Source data
§ §
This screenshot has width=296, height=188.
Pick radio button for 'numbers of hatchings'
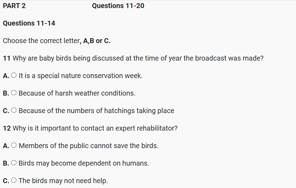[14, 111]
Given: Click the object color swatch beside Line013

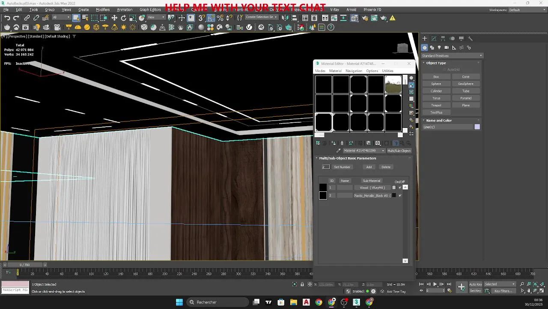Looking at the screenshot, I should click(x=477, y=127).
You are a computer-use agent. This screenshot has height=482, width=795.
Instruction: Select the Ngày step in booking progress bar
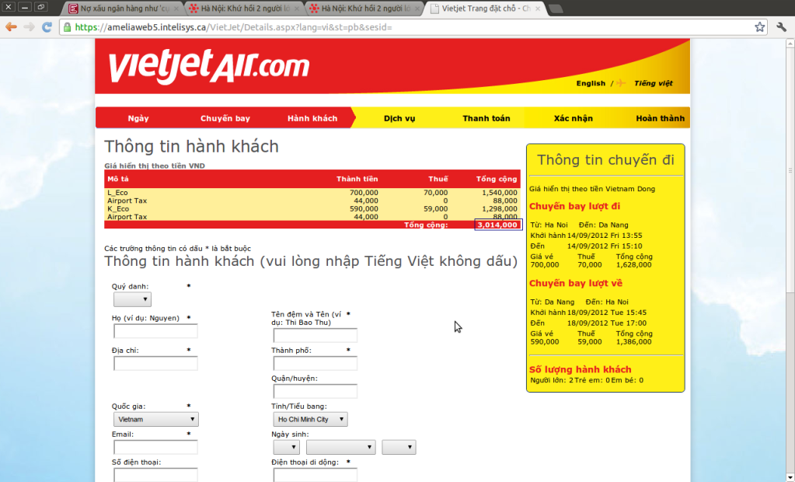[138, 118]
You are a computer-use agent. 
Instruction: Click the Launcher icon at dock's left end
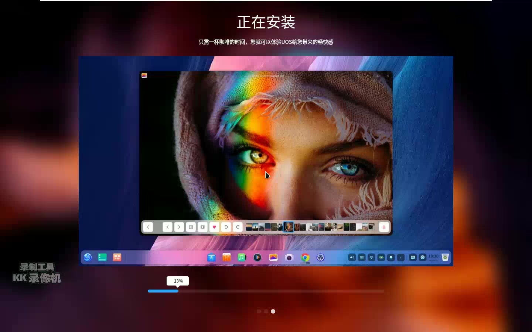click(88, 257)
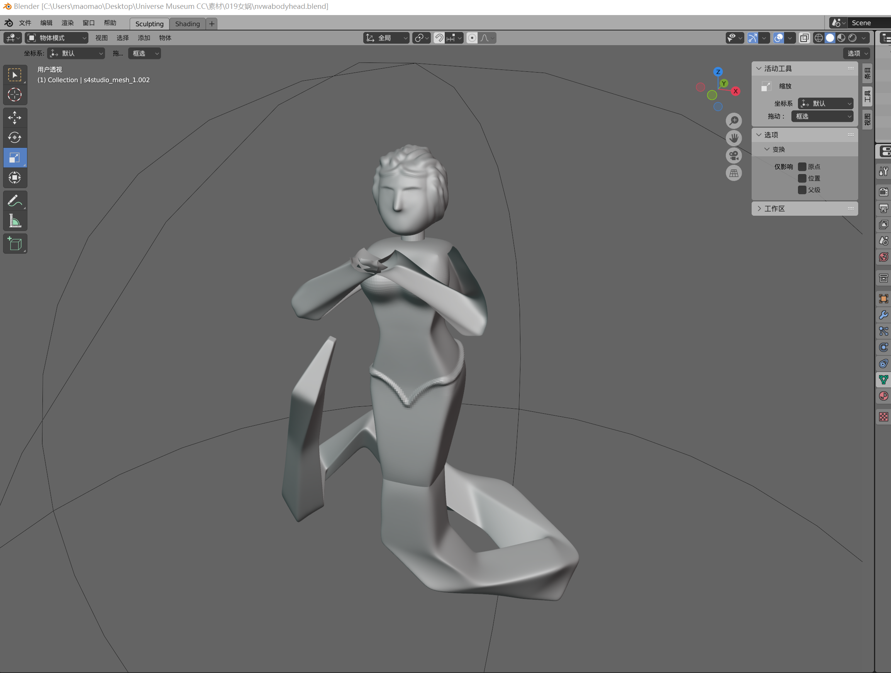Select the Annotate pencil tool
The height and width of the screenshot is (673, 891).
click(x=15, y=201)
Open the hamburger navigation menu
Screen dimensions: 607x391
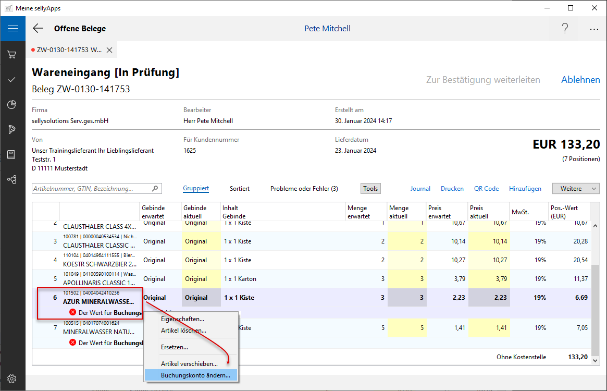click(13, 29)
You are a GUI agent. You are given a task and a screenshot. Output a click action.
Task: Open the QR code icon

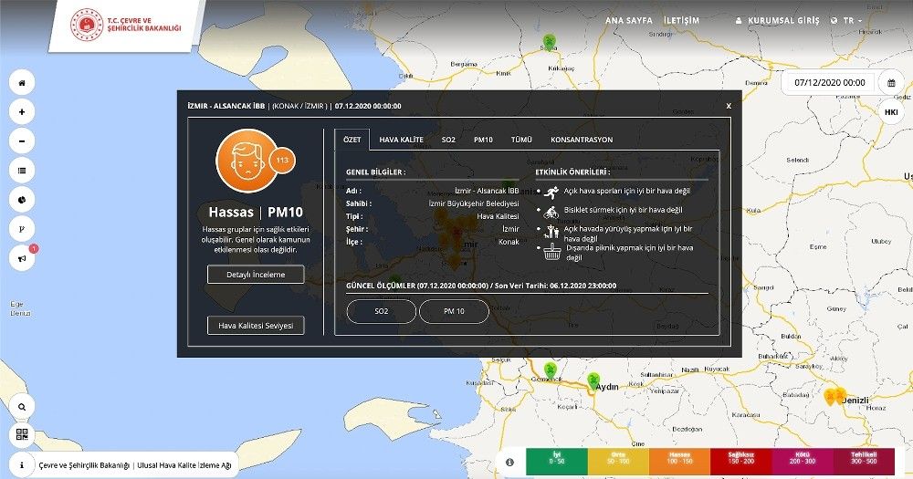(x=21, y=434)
§ §
With images left out, the data must be transcribed exactly.

__Output__:
This screenshot has width=296, height=188.
Pick radio button for 'numbers of hatchings'
[14, 111]
Given: Click the object color swatch beside Line013

Looking at the screenshot, I should click(x=477, y=127).
You are a computer-use agent. This screenshot has height=482, width=795.
Instruction: Select the Ngày step in booking progress bar
[138, 118]
You are a computer-use agent. 
Instruction: Click the Launcher icon at dock's left end
click(88, 257)
Select the Annotate pencil tool
The height and width of the screenshot is (673, 891).
click(x=15, y=201)
Open the hamburger navigation menu
Screen dimensions: 607x391
click(13, 29)
You are a GUI agent. You are given a task and a screenshot. Output a click action.
Task: Open the QR code icon

(x=21, y=434)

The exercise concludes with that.